» **Aangeleverde tekst**

------------------------

Op die manier

Het zal er wel mee te maken hebben dat Matthijs en ik hetzelfde bouwjaar delen. Op een of andere manier komt de hetze die tegen hem gevoerd wordt bij mij harder binnen dan bij de rest van Nederland. Het is persoonlijk. Ik wil er verder eigenlijk geen aandacht aan besteden, maar hoe kan ik dat als er elke dag opnieuw iemand wordt opgegraven om iets gemeens over de ooit zo populaire presentator te zeggen. Beau pakt op zijn geheel eigen wijze moralistisch uit en deelt met de wereld dat veel van de afgekeurde redacteuren tegenwoordig zijn redactie bevolken. Fijn! Wat moet ik nu denken? Dat het daaraan ligt?

Waar iedereen het wel over eens schijnt te zijn, is dat Matthijs niks strafbaars valt te verwijten. Hij valt niet in de categorie bekendheden die de dagen opleukten met aanranding en naar verkrachting riekende activiteiten. Voor zover we nu weten – maar dat kan morgen natuurlijk anders zijn – had hij ook niet de gewoonte zijn edele delen op de glasplaat van het kopieerapparaat te leggen en de afdrukken te verspreiden onder zijn medewerkers. Dat zou in de woorden van Frits Barend namelijk pas echt ‘walgelijk’ zijn. In dat geval zou ik mij er iets bij voor kunnen stellen dat je als visagiste dan toch iets minder ontspannen aan zo iemand zit te pulken.

------------------------

» **Vastgelegde gegevens**
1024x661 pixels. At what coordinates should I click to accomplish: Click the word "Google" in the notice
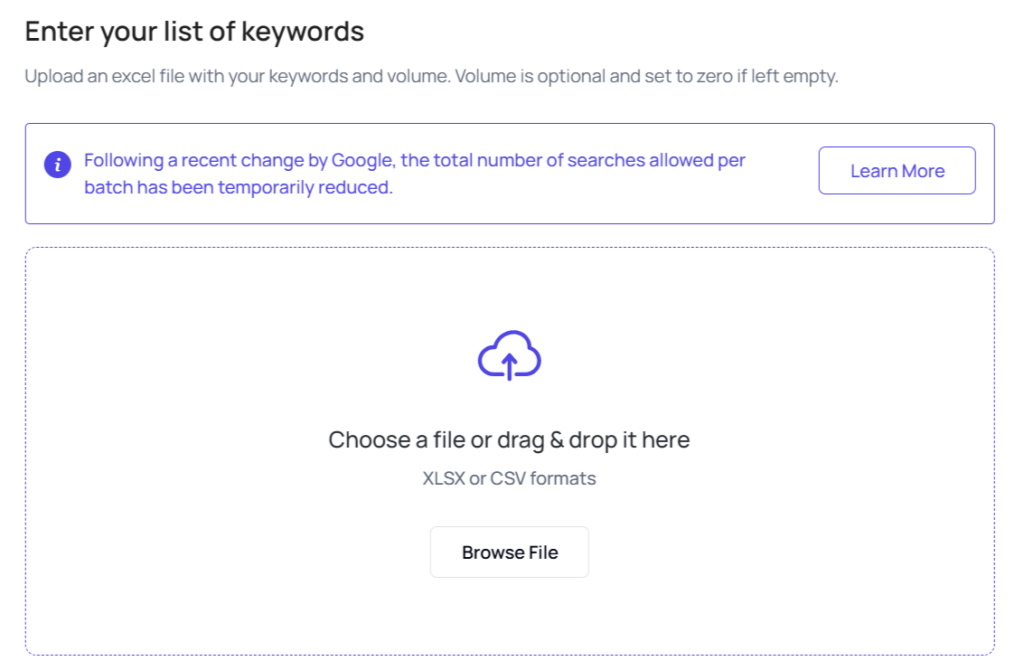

------------------------

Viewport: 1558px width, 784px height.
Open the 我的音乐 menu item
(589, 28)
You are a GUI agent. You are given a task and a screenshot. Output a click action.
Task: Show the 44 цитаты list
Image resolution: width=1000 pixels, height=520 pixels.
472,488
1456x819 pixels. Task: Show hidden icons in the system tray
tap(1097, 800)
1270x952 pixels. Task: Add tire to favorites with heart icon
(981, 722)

------------------------

» **Opgaven**
[1] Stemmen deze uitspraken overeen met de tekst over Matthijs? Antwoord per uitspraak met ja of nee en citeer letterlijk de woorden uit de tekst die de doorslag geven.
(a) De schrijver en Matthijs zijn van hetzelfde bouwjaar.
(b) Volgens de tekst is men het erover eens dat Matthijs iets strafbaars te verwijten valt.
(c) De schrijver wil er eigenlijk veel aandacht aan besteden.
[2] Zet de tekst over Matthijs voort, te beginnen na de laatste zin.
Het materiaal heb je voor deze opgaven niet nodig.

» **Antwoorden per opgave**
[1]
(a) Ja: "Matthijs en ik hetzelfde bouwjaar delen".
(b) Nee: "dat Matthijs niks strafbaars valt te verwijten".
(c) Nee: "Ik wil er verder eigenlijk geen aandacht aan besteden".

[2]
Maar van dat alles is dus geen sprake. Matthijs is in de vijftien jaren dat hij het programma presenteerde alleen gemiddeld twee of drie keer per jaar uit zijn vel gesprongen als er weer eens een medewerker de boel liep te verstieren. Als je maar lang genoeg wacht, stapelt dat lekker op en krijg je vanzelf het beeld van een compleet gestoord monster. En als je zelf niet op die gedachte bent gekomen, dan word je daarbij wel geholpen door een mislukte visagiste die op televisie haar verhaal mag komen afdraaien. Ze is jaren later nog steeds helemaal van de kaart door wat ze naar haar hoofd kreeg geslingerd, toen ze de presentator vlak voor de uitzending transformeerde tot een lid van de Adams Family.

Het zal, zoals ik al zei, er wel mee te maken hebben dat Matthijs en ik hetzelfde bouwjaar delen. Ik presenteer dan wel geen talkshow en ik heb geen medewerkers om te terroriseren, maar dat maak ik goed door in het verkeer los te gaan op figuren die er alles aan gelegen schijnt te liggen mijn humeur op te proef te stellen. Waarschijnlijk maakt mij dat in de ogen van Frits en Beau ook tot een walgelijk monster. Waarschijnlijk kan ik mij ook de moeite sparen een sollicitatie te richten aan de heilige Peter van der Vorst, die het achteraf ook altijd heel jammer vindt als zijn omroep er weer een goor programma tussendoor heeft laten glippen.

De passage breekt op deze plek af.